- [REQUEST] Rewrite the material from the line with "Locate an element" up to and including the line with "I want to click", replacing "screenshot" with "screen image" and changing nothing else. Return only those lines, without the pictures.

- [SUPPLIED DATA]
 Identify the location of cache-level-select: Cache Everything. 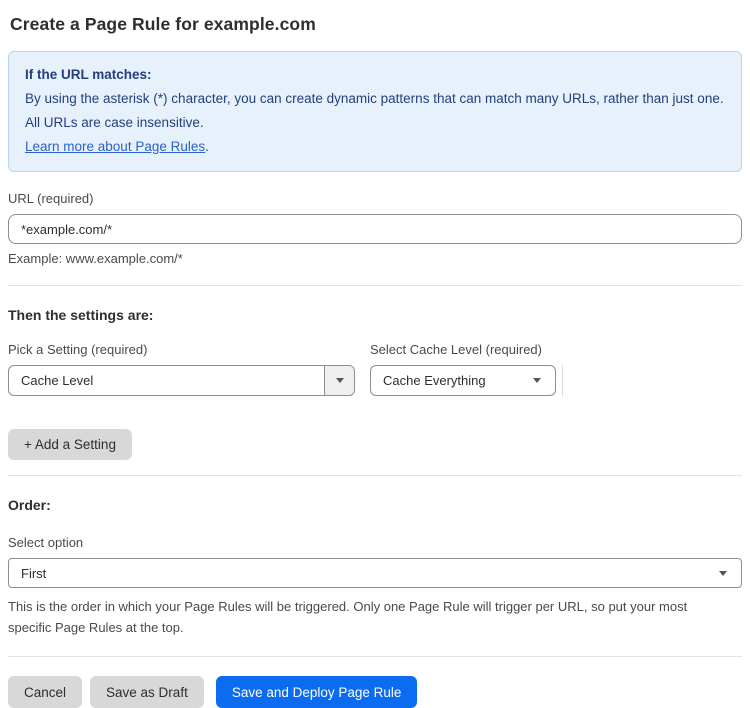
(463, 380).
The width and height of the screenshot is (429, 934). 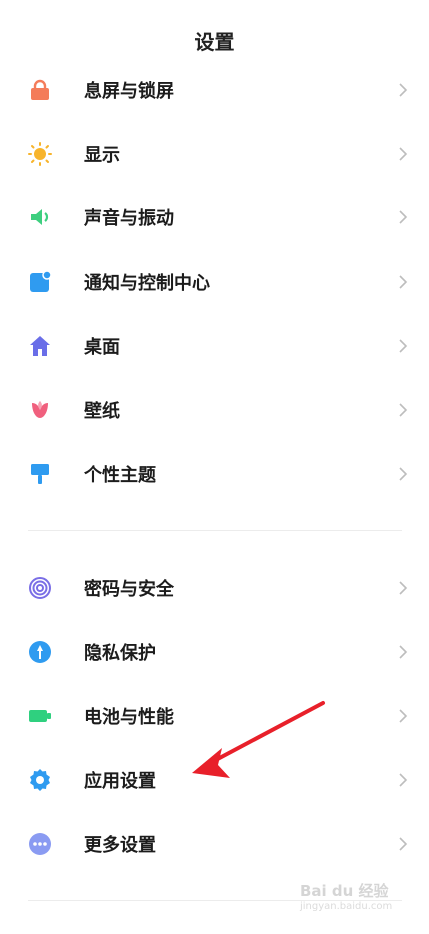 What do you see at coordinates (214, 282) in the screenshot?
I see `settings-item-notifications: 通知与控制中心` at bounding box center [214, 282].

---

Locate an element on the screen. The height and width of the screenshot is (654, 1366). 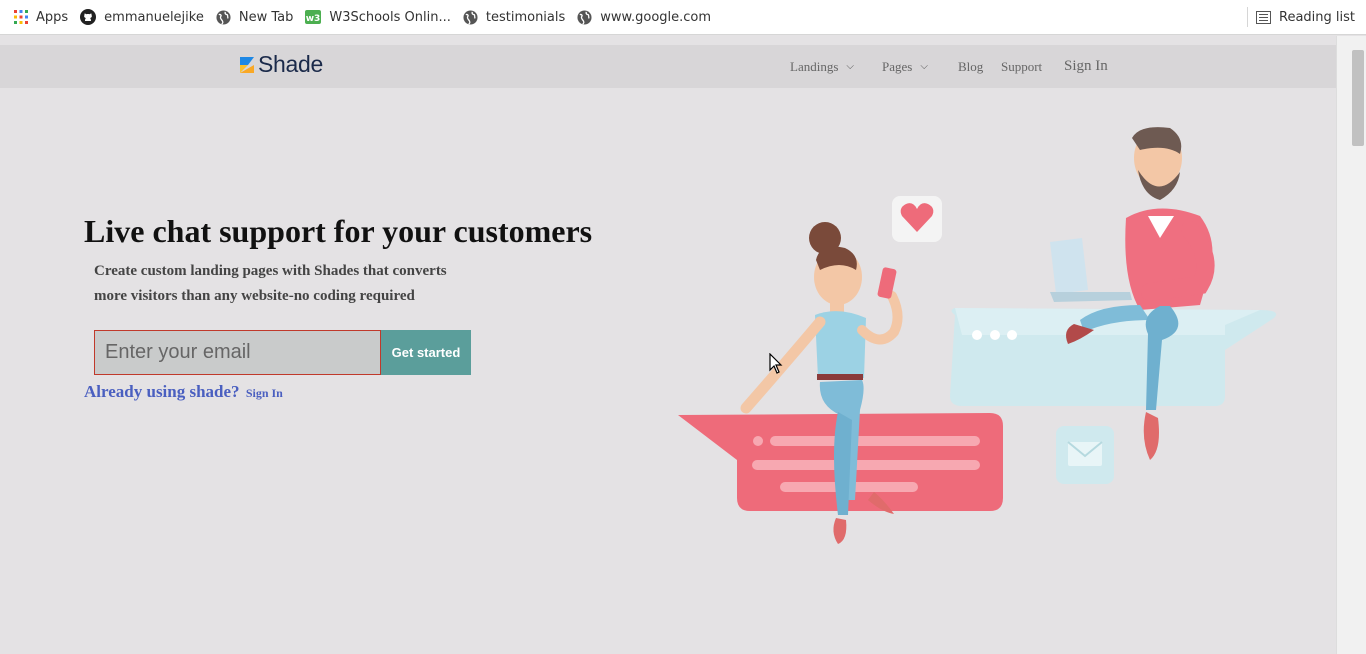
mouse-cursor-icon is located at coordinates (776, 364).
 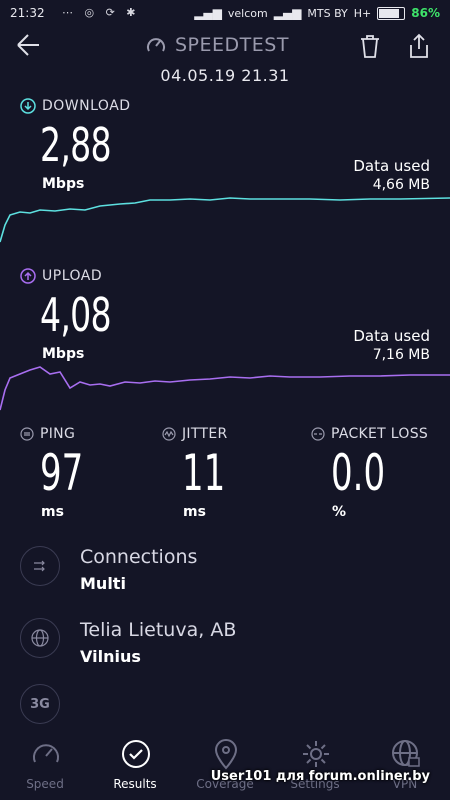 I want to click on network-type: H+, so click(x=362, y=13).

- [FINAL ANSWER]
Locate an element on the screen. The height and width of the screen image is (654, 1366). 
mouse-cursor-icon is located at coordinates (776, 364).
  I want to click on network-type: H+, so click(x=362, y=13).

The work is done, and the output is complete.